In our opinion, Steve Sanson is to Investigative Journalism as a Pencil is to a Modern Computer. They’re light years apart in terms of competency and capabilities. Steve Sanson posing as an investigative journalist is like former NFL middle linebacker Dick Butkus posing as a ballerina. You get the idea.

NFL linebacker Dick Butkus; not a ballerina

Sanson writes on his Veterans in Politics website about former Nevada District Court Judge Stefany Miley’s supposed conflict between being a judge in Nevada and at the same time being a bar member in the state of Texas. (See above graphic call-outs.)

Sanson references the Nevada judicial code in writing that:

“Nevada Code of Judicial Conduct, Rule 3.10 prohibits judges from practicing law. “Unless otherwise permitted by law, a judge shall not practice law,” [Rule 3.10]. This prohibition—‘a judge shall not practice law’—presumably applies to practicing law, not just in Nevada, but in any state.”

Then he writes,

“If it turns out that Stefany Miley practiced law in the Lone Star State, then presumably, she violated NCJC Rule 3.10.” He asks, “Issue: Was Judge Stefany Miley practicing law in Texas while sitting on the bench in Nevada?”

Very simple answer: No.

There’s nothing wrong, either legally or ethically, with being a member of the bar in multiple states.

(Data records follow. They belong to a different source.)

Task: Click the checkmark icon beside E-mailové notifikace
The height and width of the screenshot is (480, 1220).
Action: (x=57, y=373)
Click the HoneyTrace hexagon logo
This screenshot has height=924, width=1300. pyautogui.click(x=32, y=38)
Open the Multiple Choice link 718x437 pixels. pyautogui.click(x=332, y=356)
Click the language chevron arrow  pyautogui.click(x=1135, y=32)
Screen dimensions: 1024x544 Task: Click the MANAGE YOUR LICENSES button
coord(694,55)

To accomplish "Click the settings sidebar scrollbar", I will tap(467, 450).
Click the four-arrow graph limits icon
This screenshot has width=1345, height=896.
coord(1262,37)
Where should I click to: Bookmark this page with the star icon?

In fact, it’s quite common across the judicial landscape. Judge Miley was a member of the Nevada State Bar, and she sat on the bench in Nevada, and she obeyed the Nevada code by not practicing law in Texas. Big difference between being a current bar member in the state of Texas and actually practicing law there. She had no clients there; litigated no cases there. She simply was a member of the Texas State Bar.

Why? Why was (and is) she a member of the Texas State Bar in good standing?

She was born and raised in Austin. Texas. She has an undergraduate degree from Texas A&M University. Texas. Texas A&M is not too far from Austin. Here in Nevada as her career as a judge in Clark County was drawing to a close, she was going through a rough patch at the time with her then-husband, also an attorney whom she eventually divorced. Joining the Texas bar was a premeditated move. She knew eventually she would be leaving Las Vegas, leaving the bench, leaving her husband, and returning home to Texas to begin practicing law there. After she stepped away from her role as a Clark County Eighth Circuit Court judge. After her divorce from her husband.

Thing is, Mr. Sanson, you likely knew about all that being as tight as you are with Stefany Miley’s ex-husband. We’re taking a wild guess here — speculation on our part, so forgive us — that your primary source for the info you published on Veterans in Politics (perhaps the only source) was Stefany Miley’s ex-husband.

This all isn’t that hard to figure out. You’ve got to know your subject in order to write effectively about that subject. You know the old writer’s saying, right? That a writer can only write about what he or she knows.

God gave you a head. You might try using it every now and then. Comes in handy when you’re doing work where you actually have to think about stuff. Or did you just want to feel satisfied about trying to bring some influence to the Las Vegas area’s politics and elections scene regardless of who you walked over?